Bidirectionally Self-Normalizing Neural Networks
This provides a theoretical solution to a foundational training problem in deep learning, though it appears incremental as it builds on existing normalization techniques.
The paper tackles the vanishing/exploding gradients problem in neural networks by proving that with sufficient width, this issue disappears with high probability under mild conditions, using Gaussian-Poincaré normalized activation functions and orthogonal weight matrices. Experiments on synthetic and real-world data validate the theory's effectiveness on very deep networks.
The problem of vanishing and exploding gradients has been a long-standing obstacle that hinders the effective training of neural networks.
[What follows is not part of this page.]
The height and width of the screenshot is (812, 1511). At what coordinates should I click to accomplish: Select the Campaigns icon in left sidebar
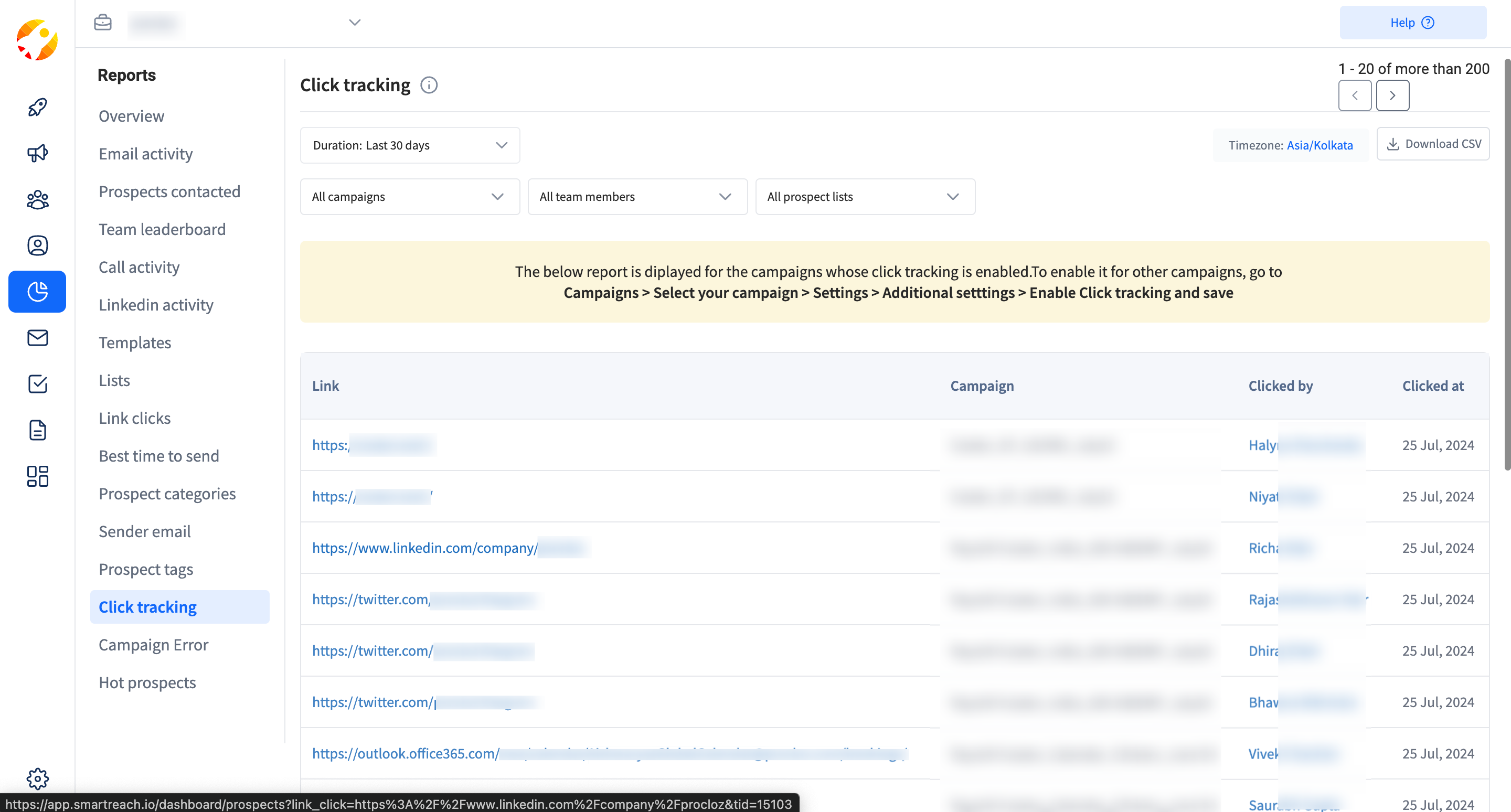click(38, 152)
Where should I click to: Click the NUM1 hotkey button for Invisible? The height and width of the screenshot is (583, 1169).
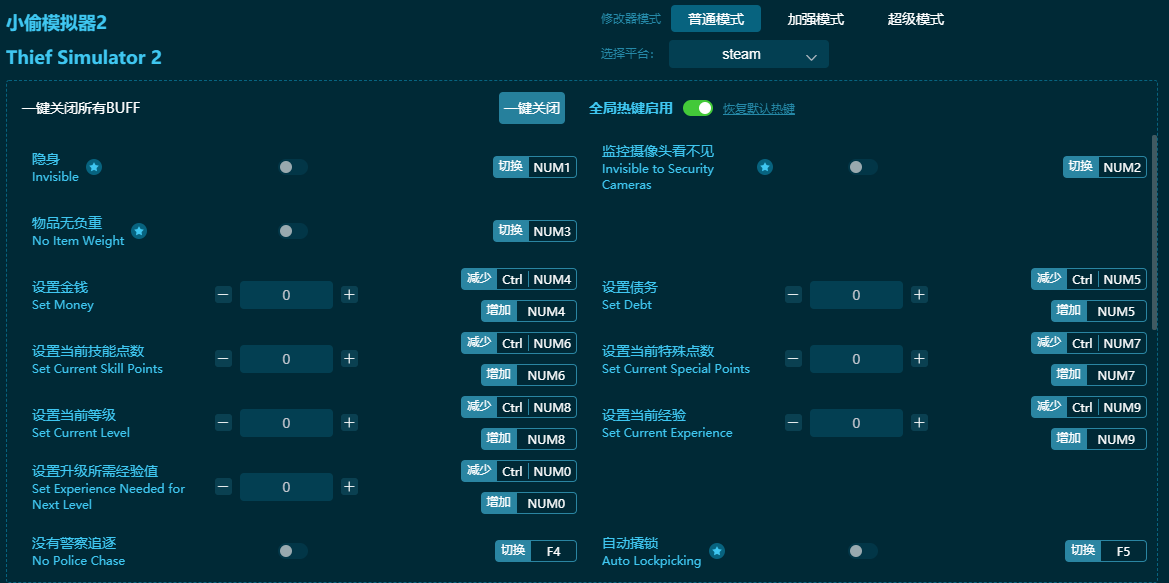[551, 167]
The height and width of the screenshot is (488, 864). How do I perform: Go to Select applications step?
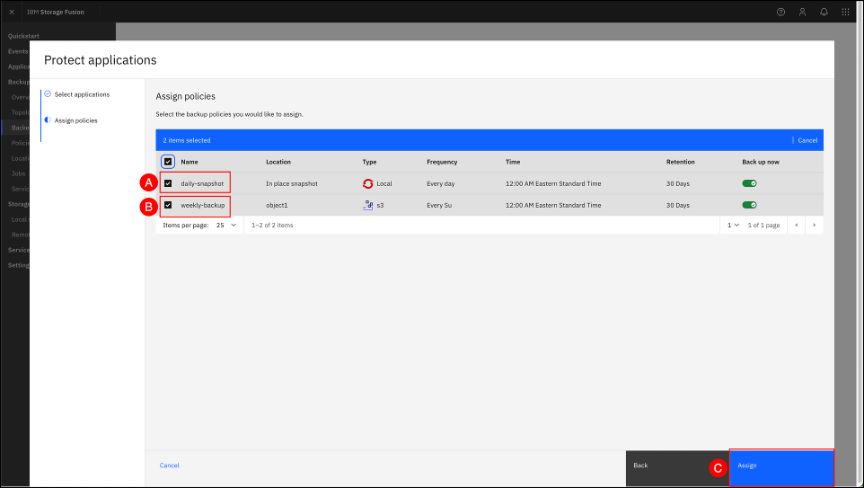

Despite various tricks and techniques that have been employed to alleviate the problem in practice, there still lacks satisfactory theories or provable solutions. In this paper, we address the problem from the perspective of high-dimensional probability theory. We provide a rigorous result that shows, under mild conditions, how the vanishing/exploding gradients problem disappears with high probability if the neural networks have sufficient width. Our main idea is to constrain both forward and backward signal propagation in a nonlinear neural network through a new class of activation functions, namely Gaussian-Poincaré normalized functions, and orthogonal weight matrices. Experiments on both synthetic and real-world data validate our theory and confirm its effectiveness on very deep neural networks when applied in practice.